Saturday, January 16, 2016

Daily Journal #118 - The Absurdity of Mindless Choices

I sauntered to my car in the parking lot after having enjoyed time with Drew and Chardo and Jesse.  We watched movies, played cards, ate macaroni and cheese (out of the pot, if I recall correctly) and we laughed at all the asinine things seniors in college find funny.

I started my trusty Accord and zoomed down Bissonnet, an arterial road in Houston, toward my dorm at Rice.  The darkness of the after midnight evening made everything around me seem shrouded in varying shades of purple.  The quiet of the normally crowded streets relaxed me, and the signal lights positively blazed in their reds, and yellows, and greens.  The wind in my hair made me feel invincible - a feeling so closely married to youth, when we all believe nothing tainted will ever touch our innocent, fresh, unblemished skin.

I made it to my dorm room that night safe and sound but as I sit here writing I know that was a gift from above because I shouldn't have been driving after an evening spent drinking with my friends.
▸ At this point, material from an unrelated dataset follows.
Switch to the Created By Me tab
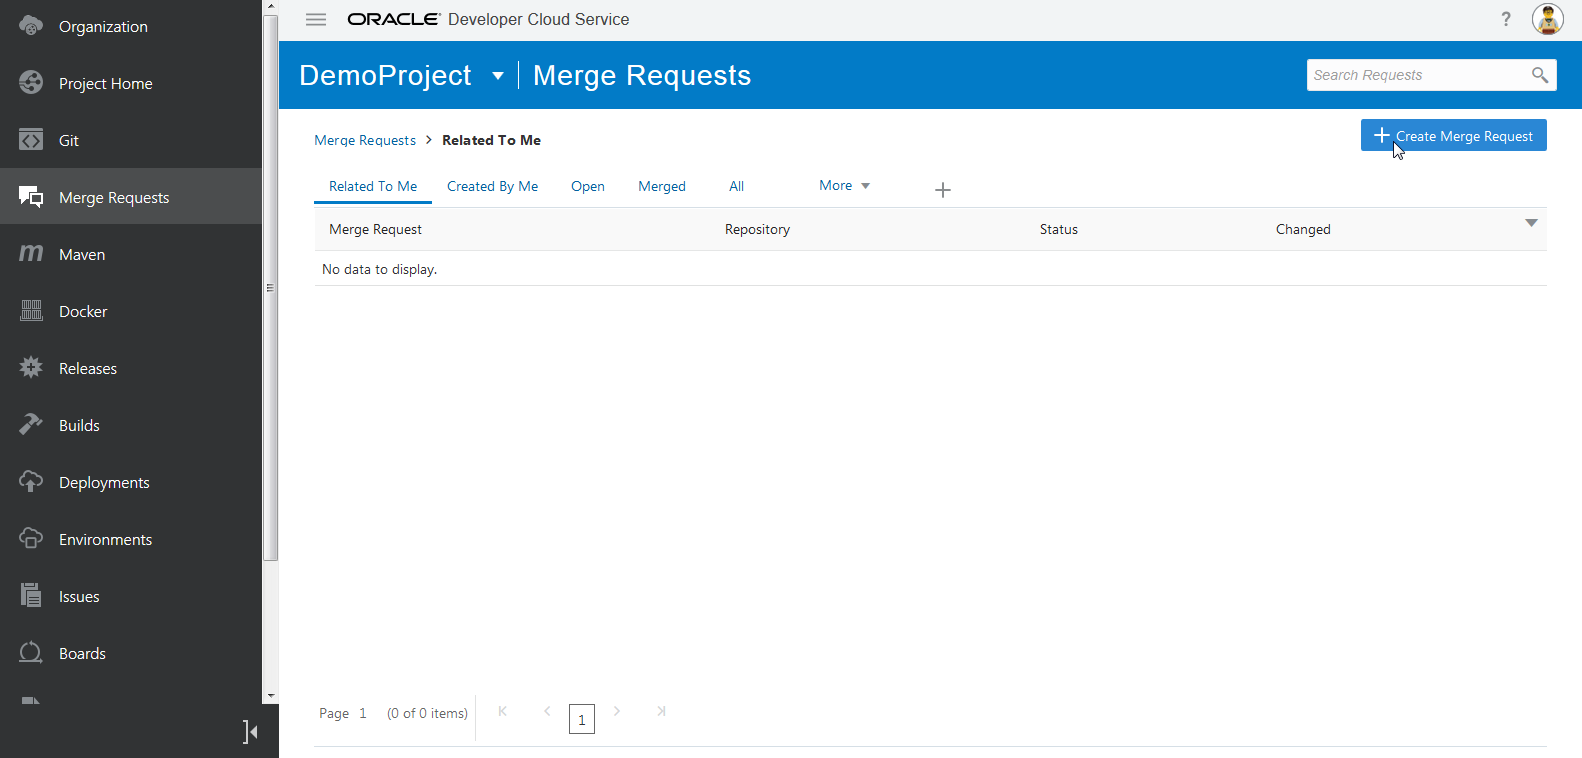(x=492, y=187)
I'm not quite sure when I understood the gravity of that trip home.  But I did.  And because of that one night in college I stopped getting into cars if I had been drinking.  I stopped getting into cars with drivers who had been drinking.  And truth be told, I sorta just stopped drinking as I learned more and more about my genetic predisposition to addiction.  (I come from a long line of thirsty people.)   

But I know some of you, dear readers, do drink.  And I'm fairly confident some of you drive.  You do the math and understand why my spine shivers when I look at your larger than life hubris.
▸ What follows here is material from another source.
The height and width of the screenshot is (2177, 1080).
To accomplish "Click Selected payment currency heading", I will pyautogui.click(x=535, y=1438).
When I have trouble sleeping, I meditate in a way that would make my beloved Sarah Clark wince.  Instead of turning off my mind, I turn it on and imagine with every ounce of my imagination what I would do if....
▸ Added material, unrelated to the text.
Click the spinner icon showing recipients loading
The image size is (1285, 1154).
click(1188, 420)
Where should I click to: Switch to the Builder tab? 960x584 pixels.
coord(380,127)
If I had moved to New York...
If I had not had children...
If I had gone to Yale...
If I had millions of dollars...
If I had magical powers...

The last one gets me stuck.  If I had magical powers, I would hover over your shoulders when you're "relaxing" or "letting off steam", when you're "just having fun", when you're shoving your square shape into the round hole of an absurd social hierarchy...I would hover and insert into your mind's eye the mangled metal, the broken glass, the fractured faces.  I would hover and insert into your heart the reminder that you matter too much to the people who love you to get into that car.  I would hover and whisper into the deepest, darkest place in your heart, "Don't do it.  You're not as invincible as you think."